SMRT Sequencing Helps Crack the Code of Elusive Centromeres
Wednesday, August 7, 2019
Crucial assembly sites and mitosis mediators, centromeres are central to every cell, but missing from even the most complete genome assemblies.
In a PLOS Biology paper, Amanda Larracuente and colleagues at the University of Rochester and Barbara G. Mellone of the University of Connecticut, described how they sequenced the repetitive regions of the fruit fly genome, including its centromeres, using SMRT Sequencing.
Embedded in blocks of highly repetitive satellite DNA, centromeres have eluded efforts at assembly.
Only recently, long-read single molecule sequencing technologies have made it possible to obtain assemblies of highly repetitive parts of multicellular genomes such as the human Y chromosome centromere and maize centromere 10. This is the first time researchers have sequenced all the centromeres in any multicellular organism.

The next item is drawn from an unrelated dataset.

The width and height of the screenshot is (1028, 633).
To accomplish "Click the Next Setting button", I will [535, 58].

“Our study shows that combining long-read sequencing with ChIP-seq and chromatin fiber FISH is a powerful approach to discover centromeric DNA sequences and their organization,” the authors wrote. “Our overall strategy therefore provides a blueprint for determining the composition and organization of centromeric DNA in other species.”

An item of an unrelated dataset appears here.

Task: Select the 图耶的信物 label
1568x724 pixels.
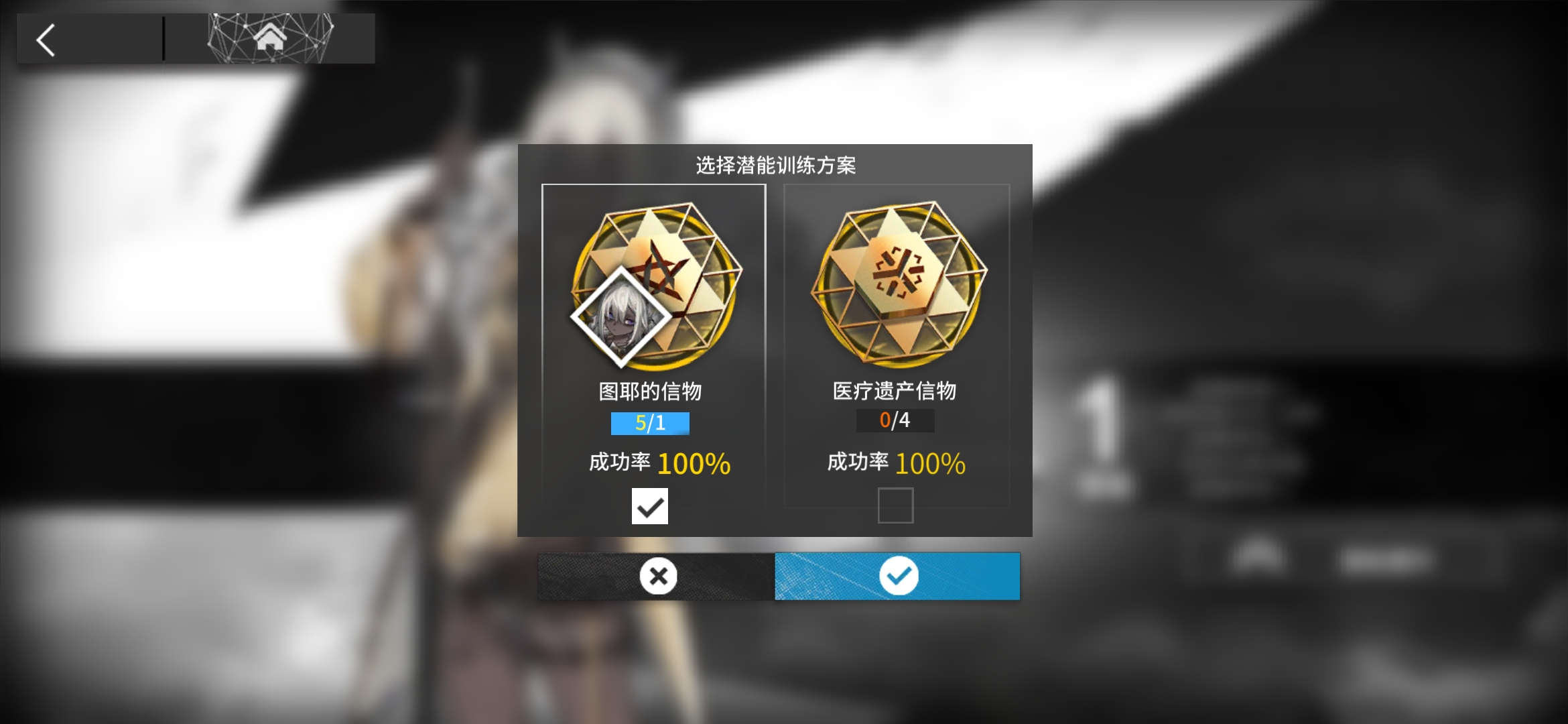Action: (x=650, y=391)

Drosophila melanogaster proved the ideal model to investigate centromere genomic organization, as it has a relatively small genome (roughly 180 Mb), organized in just three autosomes (chromosome 2, 3, and 4) and two sex chromosomes (X and Y). The estimated centromere sizes in Drosophila cultured cells range between 200 and 500 kb and map to regions within large blocks of tandem repeats.
It has been believed that satellites are likely the major structural elements of Drosophila, human and mouse centromeres. By tracking the histone H3 variant centromere protein A (CENP-A), the team was able to identify the fruit fly centromeres and found that they primarily occupy islands of complex DNA enriched in retroelements flanked by large blocks of simple satellites. They estimate that approximately 70% of the functional centromeric DNA of D. melanogaster is composed of complex DNA islands, which are rich in non-LTR retroelements and buried within large blocks of tandem repeats.
“They likely went undetected in previous studies of centromere organization because three of the five islands are either missing or incomplete in the published reference D. melanogaster genome … having an improved reference genome assembly is crucial for identifying centromeric DNA sequences,” the authors state.
The retroelements they found were not merely present near centromeres, but were components of the active centromere cores.
“Why retroelements are such ubiquitous components of centromeres and whether they play an active role in centromere function remain open questions,” the authors wrote.
Additional avenues worth exploring include identifying associated tandem repeats, as well as mapping the span of the CENP-A domain and its binding sites.
“Knowing the identity of D. melanogaster centromeric DNA will enable the functional interrogation of these elements in this powerhouse model organism,” the authors wrote.